■ **DATASET RECORDS**
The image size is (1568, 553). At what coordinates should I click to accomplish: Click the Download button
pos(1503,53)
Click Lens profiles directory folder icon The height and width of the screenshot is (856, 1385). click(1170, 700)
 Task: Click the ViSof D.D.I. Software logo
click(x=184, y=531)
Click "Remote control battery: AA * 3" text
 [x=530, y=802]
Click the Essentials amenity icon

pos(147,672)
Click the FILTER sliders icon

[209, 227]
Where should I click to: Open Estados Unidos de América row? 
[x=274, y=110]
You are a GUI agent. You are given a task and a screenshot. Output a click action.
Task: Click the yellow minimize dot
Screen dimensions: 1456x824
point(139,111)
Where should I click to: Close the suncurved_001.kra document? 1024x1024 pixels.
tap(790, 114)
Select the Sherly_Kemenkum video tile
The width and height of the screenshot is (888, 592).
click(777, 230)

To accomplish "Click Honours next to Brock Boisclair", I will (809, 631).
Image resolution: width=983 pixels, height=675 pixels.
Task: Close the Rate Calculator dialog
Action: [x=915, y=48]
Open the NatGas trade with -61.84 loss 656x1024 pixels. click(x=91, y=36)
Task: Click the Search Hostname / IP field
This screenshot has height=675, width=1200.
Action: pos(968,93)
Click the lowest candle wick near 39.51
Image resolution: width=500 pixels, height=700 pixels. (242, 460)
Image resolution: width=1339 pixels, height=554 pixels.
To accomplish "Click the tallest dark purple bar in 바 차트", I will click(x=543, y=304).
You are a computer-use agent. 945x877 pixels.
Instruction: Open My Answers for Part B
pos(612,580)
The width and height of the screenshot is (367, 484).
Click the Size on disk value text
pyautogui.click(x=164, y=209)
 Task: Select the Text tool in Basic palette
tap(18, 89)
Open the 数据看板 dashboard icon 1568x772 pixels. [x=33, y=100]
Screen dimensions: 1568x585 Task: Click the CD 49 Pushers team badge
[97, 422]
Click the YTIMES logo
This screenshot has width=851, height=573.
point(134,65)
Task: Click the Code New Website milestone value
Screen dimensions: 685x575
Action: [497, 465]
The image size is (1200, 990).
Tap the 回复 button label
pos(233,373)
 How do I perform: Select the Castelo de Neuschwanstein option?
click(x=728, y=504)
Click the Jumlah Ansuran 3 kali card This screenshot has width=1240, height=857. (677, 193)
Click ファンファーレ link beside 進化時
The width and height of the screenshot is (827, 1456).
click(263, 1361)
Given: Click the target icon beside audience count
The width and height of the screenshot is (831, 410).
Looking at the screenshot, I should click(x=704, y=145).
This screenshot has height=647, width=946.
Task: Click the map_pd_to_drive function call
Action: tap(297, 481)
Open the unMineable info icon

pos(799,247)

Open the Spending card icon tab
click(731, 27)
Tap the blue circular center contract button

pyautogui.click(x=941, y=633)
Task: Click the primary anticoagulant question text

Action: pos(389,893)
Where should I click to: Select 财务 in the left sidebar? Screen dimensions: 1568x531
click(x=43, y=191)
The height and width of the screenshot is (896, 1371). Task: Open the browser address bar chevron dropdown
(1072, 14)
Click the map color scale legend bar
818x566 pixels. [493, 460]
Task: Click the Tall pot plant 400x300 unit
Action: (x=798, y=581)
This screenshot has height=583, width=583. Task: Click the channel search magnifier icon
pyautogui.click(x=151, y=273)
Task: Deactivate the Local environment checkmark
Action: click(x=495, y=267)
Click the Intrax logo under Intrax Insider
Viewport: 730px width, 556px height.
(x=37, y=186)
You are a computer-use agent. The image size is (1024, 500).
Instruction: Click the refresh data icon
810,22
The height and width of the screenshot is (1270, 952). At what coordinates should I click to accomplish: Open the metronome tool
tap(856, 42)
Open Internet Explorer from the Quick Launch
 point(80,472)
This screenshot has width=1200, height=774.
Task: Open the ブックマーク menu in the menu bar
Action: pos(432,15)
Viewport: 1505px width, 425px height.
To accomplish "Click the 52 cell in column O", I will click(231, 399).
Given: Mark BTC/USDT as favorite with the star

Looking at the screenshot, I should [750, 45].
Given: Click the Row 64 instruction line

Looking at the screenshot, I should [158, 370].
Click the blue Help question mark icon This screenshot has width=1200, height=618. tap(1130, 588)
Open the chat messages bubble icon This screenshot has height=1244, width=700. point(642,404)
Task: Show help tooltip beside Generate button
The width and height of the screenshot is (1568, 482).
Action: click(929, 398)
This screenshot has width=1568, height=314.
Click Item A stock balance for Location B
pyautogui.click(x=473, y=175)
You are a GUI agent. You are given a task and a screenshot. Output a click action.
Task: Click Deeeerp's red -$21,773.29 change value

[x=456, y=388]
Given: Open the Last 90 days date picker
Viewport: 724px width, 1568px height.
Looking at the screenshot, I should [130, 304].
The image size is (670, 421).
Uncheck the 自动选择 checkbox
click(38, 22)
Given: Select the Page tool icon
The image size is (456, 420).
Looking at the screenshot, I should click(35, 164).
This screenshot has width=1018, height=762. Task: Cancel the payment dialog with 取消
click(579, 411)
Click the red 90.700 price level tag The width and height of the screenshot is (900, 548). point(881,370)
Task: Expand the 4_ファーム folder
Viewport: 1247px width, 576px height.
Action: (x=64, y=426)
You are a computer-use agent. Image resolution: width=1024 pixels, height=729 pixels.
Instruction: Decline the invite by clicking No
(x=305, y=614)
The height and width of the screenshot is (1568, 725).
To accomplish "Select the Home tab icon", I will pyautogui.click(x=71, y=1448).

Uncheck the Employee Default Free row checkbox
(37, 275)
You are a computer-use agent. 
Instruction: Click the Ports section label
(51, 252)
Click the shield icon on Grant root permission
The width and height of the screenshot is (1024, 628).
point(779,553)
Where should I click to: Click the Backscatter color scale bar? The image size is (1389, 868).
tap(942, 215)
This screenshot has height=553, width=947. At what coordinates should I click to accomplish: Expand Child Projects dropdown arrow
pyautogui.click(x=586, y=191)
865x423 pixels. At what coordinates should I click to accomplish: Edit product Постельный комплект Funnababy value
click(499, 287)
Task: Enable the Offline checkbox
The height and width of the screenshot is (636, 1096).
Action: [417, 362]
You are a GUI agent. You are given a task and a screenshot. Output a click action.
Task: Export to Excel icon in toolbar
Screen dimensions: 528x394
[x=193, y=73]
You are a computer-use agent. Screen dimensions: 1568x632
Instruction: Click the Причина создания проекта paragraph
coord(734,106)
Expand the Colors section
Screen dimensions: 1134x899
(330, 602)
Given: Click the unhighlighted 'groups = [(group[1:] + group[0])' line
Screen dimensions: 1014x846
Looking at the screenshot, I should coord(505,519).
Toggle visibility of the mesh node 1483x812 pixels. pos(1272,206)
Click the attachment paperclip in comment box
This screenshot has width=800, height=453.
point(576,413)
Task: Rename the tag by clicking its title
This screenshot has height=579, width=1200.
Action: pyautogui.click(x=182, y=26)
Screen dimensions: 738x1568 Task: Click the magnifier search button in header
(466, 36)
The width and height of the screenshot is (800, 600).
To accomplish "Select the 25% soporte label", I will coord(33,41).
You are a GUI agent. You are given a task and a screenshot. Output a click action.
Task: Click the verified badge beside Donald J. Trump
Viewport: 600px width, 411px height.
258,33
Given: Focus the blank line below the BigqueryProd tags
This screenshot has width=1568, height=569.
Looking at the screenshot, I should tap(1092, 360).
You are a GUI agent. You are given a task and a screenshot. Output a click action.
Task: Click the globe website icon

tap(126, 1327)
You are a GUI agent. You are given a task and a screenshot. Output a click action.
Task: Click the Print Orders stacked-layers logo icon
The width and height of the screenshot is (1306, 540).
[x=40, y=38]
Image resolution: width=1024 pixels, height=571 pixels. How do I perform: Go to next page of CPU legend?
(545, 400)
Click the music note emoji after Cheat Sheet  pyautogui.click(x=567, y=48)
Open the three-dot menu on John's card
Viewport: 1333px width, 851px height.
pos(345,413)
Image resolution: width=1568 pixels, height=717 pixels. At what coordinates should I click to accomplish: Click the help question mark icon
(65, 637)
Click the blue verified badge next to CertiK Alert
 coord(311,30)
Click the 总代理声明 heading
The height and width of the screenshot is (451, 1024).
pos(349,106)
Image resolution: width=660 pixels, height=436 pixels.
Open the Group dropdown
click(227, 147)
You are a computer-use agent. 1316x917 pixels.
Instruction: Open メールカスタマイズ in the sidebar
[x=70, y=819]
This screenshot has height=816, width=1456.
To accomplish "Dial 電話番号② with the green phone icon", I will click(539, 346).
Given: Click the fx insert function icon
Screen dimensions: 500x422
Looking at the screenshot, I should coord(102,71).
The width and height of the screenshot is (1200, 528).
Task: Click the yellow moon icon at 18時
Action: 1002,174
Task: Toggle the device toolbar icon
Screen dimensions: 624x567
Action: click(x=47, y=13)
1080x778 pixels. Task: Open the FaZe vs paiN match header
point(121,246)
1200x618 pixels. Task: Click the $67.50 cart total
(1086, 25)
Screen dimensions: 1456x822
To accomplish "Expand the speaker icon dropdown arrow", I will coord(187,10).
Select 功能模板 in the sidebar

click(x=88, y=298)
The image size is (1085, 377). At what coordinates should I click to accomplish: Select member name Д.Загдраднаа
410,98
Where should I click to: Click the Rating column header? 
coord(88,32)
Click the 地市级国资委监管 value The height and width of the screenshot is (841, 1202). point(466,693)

■ **ACTIVITY**
Above this task is a listing. Restate, word for word and with nothing added, the lines from the one with "Click the FILTER sliders icon" through the one with "Task: Click the yellow minimize dot".

■ **OUTPUT OF THE TASK**
Click the FILTER sliders icon

[209, 227]
Where should I click to: Open Estados Unidos de América row? 
[x=274, y=110]
You are a GUI agent. You are given a task and a screenshot. Output a click action.
Task: Click the yellow minimize dot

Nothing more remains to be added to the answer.